-- Document excerpt start --

# Red lentil recipes?



## granniero (Oct 9, 2009)

I have used brown lentils for years to make a soup with sausage,onion,bell pepper and tomatoes. Recently got a bag of red lentils at the health food store.These are smaller than the brown ones. Does anyone use these and how? Have found a barley and lentil soup and a marinated lentil salad on the net. Any other suggestions?  Thanks. Rosemary in hot Florida


----------



## merstar (Oct 9, 2009)

I have a great recipe for Curry-Lentil Soup from Cuisine At Home. Several others have tried it and also loved it. I can PM it to you, along with my notes. Let me know.
(Note: these cook faster than the brown ones).


----------



## Saphellae (Oct 9, 2009)

I usually put lentils in vegetable soup.


----------



## merstar (Oct 9, 2009)

Some others to check out that sound good:

Curried Red-Lentil Stew with Vegetables Recipe at Epicurious.com

Red Lentil Curry - All Recipes

Red Lentil and Sweet Potato Curry: Recipe of the Week : TreeHugger


----------



## larry_stewart (Oct 9, 2009)

I REMEMber having a red lentil soup at both and Indian restaurant and a middle eastern restaurant.  Both were great, but I have no recipes of either .


----------



## Yakuta (Oct 9, 2009)

If you are interested in a red lentil dal recipe you can send me a Private Message.  In India we also make a kichdi (risotto of India) that I make with rice and red lentils will numerous spices and veggies.  It is extremely healthy and filling I can also send you that recipe if you need a Private Message.


----------



## BreezyCooking (Oct 9, 2009)

Red lentils are wonderful.  Just keep in mind that they cook a bit quicker than brown lentils.  Other than that - no worries.


----------



## JJSH (Oct 22, 2009)

Another great thing about red lentils is that they break down to a kind of 'mush' if cooked for a long time, which is great in a stew for thickening it. I often use them in my crock pot for this reason. If you are short of meat, and want to add something that will both thicken and ann protien to a stew, red lentils are an exccellent choice. Word of caution, however, if you have got used to adding minimal liquid to your crock pot, as it doesn't evaporate like it would in an oven, you might need to reconsider your ammounts as the lentils soak a fair amount up.

-- Document excerpt end --
-- Material shown start --

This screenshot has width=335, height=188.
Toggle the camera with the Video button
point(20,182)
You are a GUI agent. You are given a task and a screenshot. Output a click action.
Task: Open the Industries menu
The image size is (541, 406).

-- Material shown end --

**Directions for this task:** Extract the passage of the red lentil thread that opens with the words containing "## BreezyCooking (Oct" and closes with "(Oct 22, 2009)", copying it word for word. This data has no connection to the red lentil thread.

**Answer to this problem:**
## BreezyCooking (Oct 9, 2009)

Red lentils are wonderful.  Just keep in mind that they cook a bit quicker than brown lentils.  Other than that - no worries.


----------



## JJSH (Oct 22, 2009)